In some context it's needed to reduce memory. As a standard element it should at least have an explicit ability to free memory when it's really desired.
February 12, 2021
On 2/12/21 3:35 PM, frame wrote:
> On Friday, 12 February 2021 at 12:48:30 UTC, welkam wrote:
> 
>> There can be slices that point to the memory owned by this array so you cant just free it. If you want manually manage the memory then you should look at dub for different containers.
> 
> The array is overwritten with 0 so any pointers are lost anyway. Yeah, I can use any element I want. But my problem is that any thirdparty code may not care about. In any static context it produces leaks. This behavior is not documented - anyone thinks that clear() means clear, not: fill with 0.
> 
> In some context it's needed to reduce memory.

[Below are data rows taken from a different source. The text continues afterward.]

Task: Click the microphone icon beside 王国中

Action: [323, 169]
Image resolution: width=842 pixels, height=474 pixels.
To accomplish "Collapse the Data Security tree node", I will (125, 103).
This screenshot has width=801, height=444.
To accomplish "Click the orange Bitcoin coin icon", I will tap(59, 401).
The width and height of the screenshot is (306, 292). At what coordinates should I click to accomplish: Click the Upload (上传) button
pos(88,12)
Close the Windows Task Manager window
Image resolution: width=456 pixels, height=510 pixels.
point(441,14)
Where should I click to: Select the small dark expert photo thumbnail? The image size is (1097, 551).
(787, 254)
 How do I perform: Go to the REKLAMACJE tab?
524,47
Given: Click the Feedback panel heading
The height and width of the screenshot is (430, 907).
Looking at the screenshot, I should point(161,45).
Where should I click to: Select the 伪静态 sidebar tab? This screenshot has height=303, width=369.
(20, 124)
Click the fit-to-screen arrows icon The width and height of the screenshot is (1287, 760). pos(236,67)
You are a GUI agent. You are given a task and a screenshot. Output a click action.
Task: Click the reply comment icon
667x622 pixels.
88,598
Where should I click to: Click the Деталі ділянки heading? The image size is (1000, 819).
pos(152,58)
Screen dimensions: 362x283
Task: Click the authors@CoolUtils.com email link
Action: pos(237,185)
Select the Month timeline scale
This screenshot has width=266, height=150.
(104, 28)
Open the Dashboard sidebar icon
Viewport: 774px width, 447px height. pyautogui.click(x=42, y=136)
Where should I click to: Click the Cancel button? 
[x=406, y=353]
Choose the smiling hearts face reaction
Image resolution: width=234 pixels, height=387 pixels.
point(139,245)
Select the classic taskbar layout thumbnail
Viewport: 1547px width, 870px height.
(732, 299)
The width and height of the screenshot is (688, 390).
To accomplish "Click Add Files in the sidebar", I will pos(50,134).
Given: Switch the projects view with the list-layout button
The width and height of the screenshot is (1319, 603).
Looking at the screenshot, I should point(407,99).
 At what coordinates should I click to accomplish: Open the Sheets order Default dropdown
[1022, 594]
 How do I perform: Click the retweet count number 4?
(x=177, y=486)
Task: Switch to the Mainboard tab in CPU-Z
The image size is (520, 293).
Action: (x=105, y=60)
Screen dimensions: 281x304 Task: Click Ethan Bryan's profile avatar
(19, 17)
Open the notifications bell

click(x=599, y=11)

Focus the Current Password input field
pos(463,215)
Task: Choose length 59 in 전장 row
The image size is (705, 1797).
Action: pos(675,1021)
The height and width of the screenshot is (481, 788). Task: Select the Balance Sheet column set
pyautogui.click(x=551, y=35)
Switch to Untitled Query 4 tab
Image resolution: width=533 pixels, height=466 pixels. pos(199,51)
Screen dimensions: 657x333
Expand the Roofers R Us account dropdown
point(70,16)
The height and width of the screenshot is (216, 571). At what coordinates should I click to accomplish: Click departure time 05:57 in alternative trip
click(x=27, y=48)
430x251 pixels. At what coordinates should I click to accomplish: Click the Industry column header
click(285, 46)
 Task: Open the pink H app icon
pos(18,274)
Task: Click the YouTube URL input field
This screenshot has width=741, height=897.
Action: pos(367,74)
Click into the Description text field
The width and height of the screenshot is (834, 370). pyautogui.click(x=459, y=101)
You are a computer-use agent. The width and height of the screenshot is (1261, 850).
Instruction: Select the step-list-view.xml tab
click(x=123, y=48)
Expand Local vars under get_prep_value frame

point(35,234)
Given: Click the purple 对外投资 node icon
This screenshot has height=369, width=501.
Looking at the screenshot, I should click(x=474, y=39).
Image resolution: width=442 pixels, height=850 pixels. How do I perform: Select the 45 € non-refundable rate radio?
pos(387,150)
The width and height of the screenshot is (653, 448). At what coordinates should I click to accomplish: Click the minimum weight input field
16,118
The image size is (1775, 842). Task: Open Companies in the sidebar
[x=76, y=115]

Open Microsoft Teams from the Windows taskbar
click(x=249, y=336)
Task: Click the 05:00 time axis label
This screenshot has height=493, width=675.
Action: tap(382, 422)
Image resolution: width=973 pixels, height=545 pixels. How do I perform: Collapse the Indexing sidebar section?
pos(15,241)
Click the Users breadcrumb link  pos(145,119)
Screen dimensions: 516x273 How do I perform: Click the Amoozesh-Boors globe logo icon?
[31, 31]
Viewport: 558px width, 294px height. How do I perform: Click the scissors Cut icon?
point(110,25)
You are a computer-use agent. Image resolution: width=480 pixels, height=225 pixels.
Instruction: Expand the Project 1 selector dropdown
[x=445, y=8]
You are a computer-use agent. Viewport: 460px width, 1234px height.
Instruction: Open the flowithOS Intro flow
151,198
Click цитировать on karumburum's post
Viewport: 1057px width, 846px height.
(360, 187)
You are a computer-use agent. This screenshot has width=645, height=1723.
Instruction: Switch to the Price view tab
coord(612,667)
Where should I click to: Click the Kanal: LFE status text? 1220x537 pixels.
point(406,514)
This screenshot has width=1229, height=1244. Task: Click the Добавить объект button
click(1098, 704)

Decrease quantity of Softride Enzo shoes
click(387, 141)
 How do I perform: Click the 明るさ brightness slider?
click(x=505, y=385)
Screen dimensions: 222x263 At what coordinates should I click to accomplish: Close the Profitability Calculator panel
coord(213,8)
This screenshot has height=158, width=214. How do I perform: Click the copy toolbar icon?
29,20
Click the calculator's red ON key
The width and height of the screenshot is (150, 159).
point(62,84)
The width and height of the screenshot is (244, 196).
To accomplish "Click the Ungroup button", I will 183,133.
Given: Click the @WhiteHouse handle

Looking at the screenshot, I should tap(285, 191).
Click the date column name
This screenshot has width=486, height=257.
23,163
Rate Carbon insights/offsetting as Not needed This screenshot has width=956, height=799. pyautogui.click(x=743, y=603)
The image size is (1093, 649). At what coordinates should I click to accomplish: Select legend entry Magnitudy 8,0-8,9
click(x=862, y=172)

As a standard element it should at least have an explicit ability to free memory when it's really desired.

There's a misunderstanding here. The bucket array is not the data itself, its just basically a pointer and the hash. The Bucket struct is here: https://github.com/dlang/druntime/blob/a026ea46088b369f1182c397e7e046f5fc950358/src/rt/aaA.d#L173

When you use clear, it removes the pointers to all the existing key/value pairs. Those data items are separate GC blocks. If you no longer have any pointers to them, they will be garbage collected.

If you want the bucket memory itself to be freed on the next GC cycle, you can just set the AA to null. But the bucket memory shouldn't be that cumbersome.

I don't think there's any current way to explicitly free all the items in the AA. Even aa.remove(key) is not going to free the item.

-Steve
February 12, 2021
On Friday, 12 February 2021 at 20:59:50 UTC, Steven Schveighoffer wrote:

> There's a misunderstanding here. The bucket array is not the data itself, its just basically a pointer and the hash. The Bucket struct is here:

No, I'm talking about those Buckets.

> If you want the bucket memory itself to be freed on the next GC cycle, you can just set the AA to null. But the bucket memory shouldn't be that cumbersome.

Maybe not, but it comes in mind for daemon applications. 10000 items are consuming 600 ~ 800K each array.

Yes, nulling helps to get rid of the Bucket list. Also destroy(). But that's not so intentional than using clear() - this is my point.



February 12, 2021
On 2/12/21 4:56 PM, frame wrote:
> On Friday, 12 February 2021 at 20:59:50 UTC, Steven Schveighoffer wrote:
> 
>> There's a misunderstanding here. The bucket array is not the data itself, its just basically a pointer and the hash. The Bucket struct is here:
> 
> No, I'm talking about those Buckets.
> 
>> If you want the bucket memory itself to be freed on the next GC cycle, you can just set the AA to null. But the bucket memory shouldn't be that cumbersome.
> 
> Maybe not, but it comes in mind for daemon applications. 10000 items are consuming 600 ~ 800K each array.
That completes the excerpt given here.